Cuando llegó al poder, Felipe González, obsesionado por que todo ello no se fuera a pique, se preocupó más de consolidar el régimen que de dotar a este país de la libertad y de la cultura democrática que no tenía. Una actitud defensiva que fue cerrando y aislando al PSOE. Luego vino Aznar a demostrar que la derecha volvía sin complejos, completando así el ciclo de las mayorías absolutas. Y paulatinamente el bipartidismo se fue desbordando, la diversidad dejó ser exclusiva de las naciones periféricas (Cataluña y País Vasco). Hoy en día el Parlamento español está en alto grado de fragmentación: nueve grupos parlamentarios. Una tendencia que no es ajena a una Europa en plena mutación.

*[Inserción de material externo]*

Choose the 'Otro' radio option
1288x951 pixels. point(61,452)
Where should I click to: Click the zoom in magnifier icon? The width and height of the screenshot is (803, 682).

Durante cierto tiempo esta proliferación de actores parecía querer dar juego a los matices, en regímenes atrapados en la confrontación simple. Del desconcierto de la derecha tradicional han surgido quienes se escondían bajo su capa: grupos de extrema derecha bajo control durante la guerra fría y proyectos con apariencia centrista que creían llegada su hora. Parecía dibujarse un espacio de centralidad que podía hacer la política más amable. Era un espejismo. El fracaso de Ciutadans lo ilustra perfectamente: no eran liberales, eran patriotas de catecismo. El malestar generalizado fruto del paso del capitalismo industrial a las nuevas formas del capitalismo globalizado, está acosando definitivamente a la promesa centrista. Emmanuel Macron es un buen ejemplo: envió a los socialistas franceses a los limos y dejó a la derecha de herencia gaullista fuera de juego, se propuso como gran unificador del país. Y ya está comprando el discurso de Marine Le Pen. Es decir, el fin del bipartidismo parecía marcar una época nueva de democracias de contrapunto. Un espejismo. La lógica del poder es simple: es la dialéctica del amigo y del enemigo. Y la desconfianza la que manda, se trate tanto del adversario natural como del compañero de viaje. Y envuelve que hace fuerte.